Risque de progression postérieure
Principe de base : Surveillance
Indication du laser barrière : Extension progressive, proximité du pôle postérieur
Objectif du traitement : Empêcher la progression vers l’arrière
Le rétinoschisis est une affection dans laquelle la rétine neurosensorielle se sépare au niveau de la couche plexiforme interne ou externe. Ce mécanisme est fondamentalement différent de celui du décollement de la rétine, où la couche des photorécepteurs se détache de l’épithélium pigmentaire.
| Forme clinique | Âge et sexe de prédilection | Site de prédilection | Prévalence / Incidence |
|---|---|---|---|
| Rétinoschisis lié à l’âge (acquis) | À partir de 40 ans ; hommes et femmes | Périphérie inféro-temporale (70 %) | 7 à 30 % des personnes de plus de 40 ans |
| Rétinoschisis lié à l’X (congénital) | Âge scolaire ; presque exclusivement masculin | Fovéa (presque tous les cas) + périphérie (environ la moitié) | 1 personne sur 5 000 à 25 0002) |
| Rétinoschisis myopique fovéal | Après l’âge moyen ; forte myopie | Pôle postérieur et macula | Une certaine proportion des yeux fortement myopes |
Le rétinoschisis est une affection où une séparation se produit « à l’intérieur des couches » de la rétine neurosensorielle, ce qui est totalement différent du décollement de la rétine (où toute l’épaisseur de la rétine se détache de l’épithélium pigmentaire). Dans le rétinoschisis, la connexion avec l’épithélium pigmentaire rétinien est maintenue, de sorte que le pronostic visuel est généralement meilleur que dans le décollement de la rétine. Cependant, si des trous se forment dans les deux couches interne et externe, il existe un risque de progression vers un décollement de la rétine.

La rétinoschisis liée à l’âge est une condition pathologique dans laquelle la dégénérescence kystique physiologique de la rétine périphérique adulte (kystes de Blessig-Iwanoff) fusionne et s’élargit, entraînant une séparation dans la couche plexiforme externe ou la couche granulaire interne.
La prévalence est de 1,65 à 7 %2), plus fréquente après 40 ans, et bilatérale dans environ 70 % des cas. 70 % surviennent dans la région périphérique inféro-temporale de la rétine, avec une surface surélevée lisse. Il n’y a pas de caractère héréditaire et la maladie se développe avec l’âge.
Le rétinoschisis secondaire peut être causé par une membrane proliférative, une traction vitréenne, des modifications kystiques, une hémorragie intrarétinienne, un exsudat ou une inflammation.

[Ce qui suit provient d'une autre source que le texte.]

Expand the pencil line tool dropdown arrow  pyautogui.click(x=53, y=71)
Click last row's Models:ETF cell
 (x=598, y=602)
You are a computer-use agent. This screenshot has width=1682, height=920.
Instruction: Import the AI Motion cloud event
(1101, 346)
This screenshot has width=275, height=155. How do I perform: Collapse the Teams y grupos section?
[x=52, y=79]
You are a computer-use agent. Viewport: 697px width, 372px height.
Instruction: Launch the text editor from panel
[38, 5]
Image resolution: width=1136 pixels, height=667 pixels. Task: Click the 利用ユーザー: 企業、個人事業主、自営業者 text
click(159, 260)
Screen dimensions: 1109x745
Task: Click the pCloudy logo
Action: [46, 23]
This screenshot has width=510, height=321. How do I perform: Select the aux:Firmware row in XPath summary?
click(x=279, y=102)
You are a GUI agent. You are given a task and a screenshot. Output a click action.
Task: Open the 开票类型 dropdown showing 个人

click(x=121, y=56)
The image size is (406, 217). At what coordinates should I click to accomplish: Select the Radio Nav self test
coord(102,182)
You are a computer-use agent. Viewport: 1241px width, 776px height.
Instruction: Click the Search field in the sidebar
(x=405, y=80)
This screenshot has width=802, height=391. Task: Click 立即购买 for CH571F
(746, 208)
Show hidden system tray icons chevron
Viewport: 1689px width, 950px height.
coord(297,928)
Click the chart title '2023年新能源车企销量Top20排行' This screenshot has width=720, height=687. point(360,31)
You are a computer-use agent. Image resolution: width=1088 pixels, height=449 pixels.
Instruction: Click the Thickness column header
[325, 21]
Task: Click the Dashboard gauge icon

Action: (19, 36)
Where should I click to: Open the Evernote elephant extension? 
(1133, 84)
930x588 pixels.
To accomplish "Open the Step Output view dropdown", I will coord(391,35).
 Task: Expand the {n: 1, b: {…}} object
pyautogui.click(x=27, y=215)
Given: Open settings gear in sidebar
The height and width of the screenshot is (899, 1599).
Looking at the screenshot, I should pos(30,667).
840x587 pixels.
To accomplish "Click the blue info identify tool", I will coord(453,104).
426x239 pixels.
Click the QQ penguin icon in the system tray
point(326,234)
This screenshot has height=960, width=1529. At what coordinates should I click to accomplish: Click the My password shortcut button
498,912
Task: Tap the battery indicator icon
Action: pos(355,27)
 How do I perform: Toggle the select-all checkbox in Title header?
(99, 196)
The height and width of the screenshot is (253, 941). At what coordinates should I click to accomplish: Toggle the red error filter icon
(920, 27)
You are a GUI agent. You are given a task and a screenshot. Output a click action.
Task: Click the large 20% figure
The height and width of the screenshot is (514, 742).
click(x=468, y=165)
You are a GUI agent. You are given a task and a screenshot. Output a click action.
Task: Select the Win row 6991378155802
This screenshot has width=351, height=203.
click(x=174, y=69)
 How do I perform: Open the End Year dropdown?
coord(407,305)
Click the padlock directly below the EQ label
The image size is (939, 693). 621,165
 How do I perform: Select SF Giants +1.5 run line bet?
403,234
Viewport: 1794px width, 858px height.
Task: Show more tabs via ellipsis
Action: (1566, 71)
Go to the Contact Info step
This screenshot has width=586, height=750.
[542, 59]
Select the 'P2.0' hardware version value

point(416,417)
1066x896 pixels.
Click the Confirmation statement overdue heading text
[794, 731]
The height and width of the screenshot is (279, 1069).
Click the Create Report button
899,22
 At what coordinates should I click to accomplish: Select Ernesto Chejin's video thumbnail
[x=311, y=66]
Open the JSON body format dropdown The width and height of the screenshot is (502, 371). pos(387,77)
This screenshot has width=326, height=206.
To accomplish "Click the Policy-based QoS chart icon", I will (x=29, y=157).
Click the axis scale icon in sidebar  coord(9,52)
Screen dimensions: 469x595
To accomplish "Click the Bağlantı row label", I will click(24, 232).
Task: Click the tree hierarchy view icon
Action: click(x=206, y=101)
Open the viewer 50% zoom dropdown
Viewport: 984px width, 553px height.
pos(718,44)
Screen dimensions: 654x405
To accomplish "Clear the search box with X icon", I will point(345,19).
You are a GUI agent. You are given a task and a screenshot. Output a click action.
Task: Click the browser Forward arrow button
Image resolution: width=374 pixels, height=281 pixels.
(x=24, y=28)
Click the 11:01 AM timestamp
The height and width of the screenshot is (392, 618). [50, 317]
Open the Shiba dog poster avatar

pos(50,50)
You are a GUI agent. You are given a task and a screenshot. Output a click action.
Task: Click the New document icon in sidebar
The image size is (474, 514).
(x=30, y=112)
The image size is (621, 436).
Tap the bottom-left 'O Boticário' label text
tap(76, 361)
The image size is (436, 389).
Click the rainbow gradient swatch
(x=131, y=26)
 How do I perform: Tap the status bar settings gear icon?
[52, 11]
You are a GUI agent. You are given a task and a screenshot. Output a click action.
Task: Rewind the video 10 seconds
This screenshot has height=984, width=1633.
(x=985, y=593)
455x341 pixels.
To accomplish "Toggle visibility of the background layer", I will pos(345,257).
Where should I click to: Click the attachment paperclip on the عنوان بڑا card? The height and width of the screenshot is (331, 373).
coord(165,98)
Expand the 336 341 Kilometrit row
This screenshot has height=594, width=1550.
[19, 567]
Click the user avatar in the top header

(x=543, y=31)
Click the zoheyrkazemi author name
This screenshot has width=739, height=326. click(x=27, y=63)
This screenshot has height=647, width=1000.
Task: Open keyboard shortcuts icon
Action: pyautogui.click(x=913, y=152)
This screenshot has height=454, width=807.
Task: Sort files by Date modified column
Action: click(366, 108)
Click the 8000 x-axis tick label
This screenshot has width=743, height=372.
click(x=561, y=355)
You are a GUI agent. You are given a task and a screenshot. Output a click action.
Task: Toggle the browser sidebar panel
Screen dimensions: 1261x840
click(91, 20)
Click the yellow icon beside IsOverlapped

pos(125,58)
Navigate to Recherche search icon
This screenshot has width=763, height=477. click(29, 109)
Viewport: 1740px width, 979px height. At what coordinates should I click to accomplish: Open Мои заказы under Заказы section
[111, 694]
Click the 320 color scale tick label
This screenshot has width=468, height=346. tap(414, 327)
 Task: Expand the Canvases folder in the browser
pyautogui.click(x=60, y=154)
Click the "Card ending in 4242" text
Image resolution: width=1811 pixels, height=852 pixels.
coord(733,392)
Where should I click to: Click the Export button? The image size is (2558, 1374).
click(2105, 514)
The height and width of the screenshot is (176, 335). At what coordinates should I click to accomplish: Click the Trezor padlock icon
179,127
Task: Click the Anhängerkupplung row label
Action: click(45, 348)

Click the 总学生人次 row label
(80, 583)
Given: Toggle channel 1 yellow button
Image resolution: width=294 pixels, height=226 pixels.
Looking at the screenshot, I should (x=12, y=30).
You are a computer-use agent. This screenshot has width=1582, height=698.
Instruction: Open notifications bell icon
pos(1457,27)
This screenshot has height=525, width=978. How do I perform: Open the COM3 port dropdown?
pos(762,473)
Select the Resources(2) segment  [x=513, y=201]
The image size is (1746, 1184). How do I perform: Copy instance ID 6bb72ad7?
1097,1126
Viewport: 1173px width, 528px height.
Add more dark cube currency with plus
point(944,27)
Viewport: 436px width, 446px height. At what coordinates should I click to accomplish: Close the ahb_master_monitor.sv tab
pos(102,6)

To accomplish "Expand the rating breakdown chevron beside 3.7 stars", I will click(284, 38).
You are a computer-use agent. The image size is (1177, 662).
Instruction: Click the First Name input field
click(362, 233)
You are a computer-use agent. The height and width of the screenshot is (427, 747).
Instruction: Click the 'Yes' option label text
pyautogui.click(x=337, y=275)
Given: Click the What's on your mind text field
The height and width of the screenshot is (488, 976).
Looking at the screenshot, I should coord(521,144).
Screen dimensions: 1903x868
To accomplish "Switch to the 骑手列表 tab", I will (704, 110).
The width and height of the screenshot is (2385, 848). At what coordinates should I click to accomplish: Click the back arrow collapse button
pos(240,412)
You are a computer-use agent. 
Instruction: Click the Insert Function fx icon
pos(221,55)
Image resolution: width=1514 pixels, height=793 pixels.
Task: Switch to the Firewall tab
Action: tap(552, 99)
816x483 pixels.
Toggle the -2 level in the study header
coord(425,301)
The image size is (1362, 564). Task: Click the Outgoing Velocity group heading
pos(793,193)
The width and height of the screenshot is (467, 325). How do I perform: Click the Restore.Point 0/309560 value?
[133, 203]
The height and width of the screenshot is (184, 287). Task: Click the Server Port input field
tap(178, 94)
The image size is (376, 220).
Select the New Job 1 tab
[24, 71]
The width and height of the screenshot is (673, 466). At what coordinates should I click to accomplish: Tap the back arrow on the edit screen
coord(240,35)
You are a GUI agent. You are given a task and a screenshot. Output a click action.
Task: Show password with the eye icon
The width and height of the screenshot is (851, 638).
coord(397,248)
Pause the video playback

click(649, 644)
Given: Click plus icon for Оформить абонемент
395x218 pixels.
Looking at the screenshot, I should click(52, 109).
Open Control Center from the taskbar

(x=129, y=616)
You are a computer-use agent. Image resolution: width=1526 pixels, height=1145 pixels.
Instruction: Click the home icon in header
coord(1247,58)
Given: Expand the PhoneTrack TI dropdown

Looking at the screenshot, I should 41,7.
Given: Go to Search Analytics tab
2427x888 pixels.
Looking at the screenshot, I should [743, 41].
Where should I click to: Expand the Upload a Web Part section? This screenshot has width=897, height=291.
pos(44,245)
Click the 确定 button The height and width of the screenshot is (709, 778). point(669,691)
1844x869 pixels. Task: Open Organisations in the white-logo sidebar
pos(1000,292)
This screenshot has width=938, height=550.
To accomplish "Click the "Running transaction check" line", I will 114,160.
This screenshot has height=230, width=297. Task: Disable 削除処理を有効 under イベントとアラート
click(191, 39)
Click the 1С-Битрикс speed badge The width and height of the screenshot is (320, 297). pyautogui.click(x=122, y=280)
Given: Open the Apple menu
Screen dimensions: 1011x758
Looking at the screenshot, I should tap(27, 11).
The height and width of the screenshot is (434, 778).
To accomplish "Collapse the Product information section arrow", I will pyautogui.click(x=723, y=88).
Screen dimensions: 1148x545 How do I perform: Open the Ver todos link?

Les causes spécifiques incluent la rétinopathie diabétique, le décollement de rétine ancien, la dégénérescence maculaire liée à l’âge, la rétinopathie du prématuré (ROP) et la maladie de Coats.
La plupart des cas sont asymptomatiques ; l’extension jusqu’au pôle postérieur est rare et l’acuité visuelle est souvent normale. Lorsque les lésions dépassent l’équateur, des symptômes subjectifs tels qu’un déficit du champ visuel peuvent apparaître.
| Signe | Caractéristique | Importance pour le diagnostic différentiel |
|---|---|---|
| Élévation en dôme | Hémisphérique lisse et transparent ; fixe et immobile | Ne se déplace pas avec les changements de position |
| Aspect de soie mouillée | Reflet ondulé de la couche interne | Caractéristique de cette affection |
| snowflakes (opacités en flocons de neige) | Opacités granuleuses jaune-blanc sur la face interne de la couche de séparation | Indicateur de dégénérescence |
Même si un trou externe se forme et provoque un décollement de la couche externe de la rétine, le risque est faible. Si des trous interne et externe se forment et évoluent vers un décollement, un traitement chirurgical standard pour le décollement de rétine rhegmatogène est nécessaire.
Le principal mécanisme pathologique est la fusion et l’expansion de la dégénérescence kystique des fibres de Henle dans la couche plexiforme externe due au vieillissement. Le mécanisme du scotome absolu est que la séparation lamellaire dans la couche plexiforme externe provoque une rupture tissulaire au niveau des jonctions synaptiques, interrompant ainsi la transmission du signal lumineux1).
Les facteurs de risque incluent le vieillissement et l’hypermétropie2). Aucune prédisposition génétique n’a été identifiée2).
Le diagnostic par OCT joue un rôle central2). Il permet de visualiser l’étendue, la profondeur de la cavité de séparation et les structures en colonnes entre les couches (ponts tissulaires verticaux), et de confirmer directement la séparation au niveau de la couche plexiforme externe.
La distinction avec un décollement de la rétine est primordiale.
| Caractéristique | Rétinoschisis | Décollement de la rétine |
|---|---|---|
| Mobilité du soulèvement | Fixe et immobile | Mobile avec les changements de position |
| Transparence | Élevée (transparent) | Faible (trouble) |
| Nature du scotome | Scotome absolu | Scotome relatif |
| Aspect de surface | Lisse (water silk) | Irrégulier, ondulé |
En principe, une simple surveillance est recommandée. Le risque de progression vers un décollement de la rétine est faible, d’environ 0,05 % par an, et la plupart des cas sont asymptomatiques et stables.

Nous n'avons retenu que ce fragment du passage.